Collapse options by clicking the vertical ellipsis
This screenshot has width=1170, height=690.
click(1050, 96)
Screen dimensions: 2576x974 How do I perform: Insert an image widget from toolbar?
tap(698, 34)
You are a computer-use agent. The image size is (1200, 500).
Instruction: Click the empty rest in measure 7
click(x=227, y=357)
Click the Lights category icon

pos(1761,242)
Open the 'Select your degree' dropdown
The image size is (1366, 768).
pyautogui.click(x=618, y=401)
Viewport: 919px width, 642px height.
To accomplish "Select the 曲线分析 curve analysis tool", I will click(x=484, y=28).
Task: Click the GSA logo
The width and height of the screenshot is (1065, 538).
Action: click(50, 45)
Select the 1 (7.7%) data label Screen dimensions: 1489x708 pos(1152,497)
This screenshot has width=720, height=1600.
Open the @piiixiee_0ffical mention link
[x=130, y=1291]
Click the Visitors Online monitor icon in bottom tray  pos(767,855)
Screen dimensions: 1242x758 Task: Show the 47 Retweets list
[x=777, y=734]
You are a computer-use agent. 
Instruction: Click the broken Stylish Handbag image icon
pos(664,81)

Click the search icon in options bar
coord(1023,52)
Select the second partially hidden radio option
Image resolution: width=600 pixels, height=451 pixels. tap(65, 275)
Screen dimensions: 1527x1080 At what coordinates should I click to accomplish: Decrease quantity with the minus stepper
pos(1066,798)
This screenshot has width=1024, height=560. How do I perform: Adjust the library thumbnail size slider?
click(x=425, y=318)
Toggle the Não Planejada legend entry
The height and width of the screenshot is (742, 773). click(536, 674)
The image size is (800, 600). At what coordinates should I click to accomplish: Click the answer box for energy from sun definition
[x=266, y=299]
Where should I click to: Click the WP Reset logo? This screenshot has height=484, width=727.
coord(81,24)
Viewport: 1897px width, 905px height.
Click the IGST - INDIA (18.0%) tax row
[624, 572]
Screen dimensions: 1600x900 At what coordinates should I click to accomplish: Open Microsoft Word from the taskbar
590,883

Task brief:
Reproduce the data above line for line, with no changes at all.

Full answer:
Collapse options by clicking the vertical ellipsis
This screenshot has width=1170, height=690.
click(1050, 96)
Screen dimensions: 2576x974 How do I perform: Insert an image widget from toolbar?
tap(698, 34)
You are a computer-use agent. The image size is (1200, 500).
Instruction: Click the empty rest in measure 7
click(x=227, y=357)
Click the Lights category icon

pos(1761,242)
Open the 'Select your degree' dropdown
The image size is (1366, 768).
pyautogui.click(x=618, y=401)
Viewport: 919px width, 642px height.
To accomplish "Select the 曲线分析 curve analysis tool", I will click(x=484, y=28).
Task: Click the GSA logo
The width and height of the screenshot is (1065, 538).
Action: click(50, 45)
Select the 1 (7.7%) data label Screen dimensions: 1489x708 pos(1152,497)
This screenshot has width=720, height=1600.
Open the @piiixiee_0ffical mention link
[x=130, y=1291]
Click the Visitors Online monitor icon in bottom tray  pos(767,855)
Screen dimensions: 1242x758 Task: Show the 47 Retweets list
[x=777, y=734]
You are a computer-use agent. 
Instruction: Click the broken Stylish Handbag image icon
pos(664,81)

Click the search icon in options bar
coord(1023,52)
Select the second partially hidden radio option
Image resolution: width=600 pixels, height=451 pixels. tap(65, 275)
Screen dimensions: 1527x1080 At what coordinates should I click to accomplish: Decrease quantity with the minus stepper
pos(1066,798)
This screenshot has width=1024, height=560. How do I perform: Adjust the library thumbnail size slider?
click(x=425, y=318)
Toggle the Não Planejada legend entry
The height and width of the screenshot is (742, 773). click(536, 674)
The image size is (800, 600). At what coordinates should I click to accomplish: Click the answer box for energy from sun definition
[x=266, y=299]
Where should I click to: Click the WP Reset logo? This screenshot has height=484, width=727.
coord(81,24)
Viewport: 1897px width, 905px height.
Click the IGST - INDIA (18.0%) tax row
[624, 572]
Screen dimensions: 1600x900 At what coordinates should I click to accomplish: Open Microsoft Word from the taskbar
590,883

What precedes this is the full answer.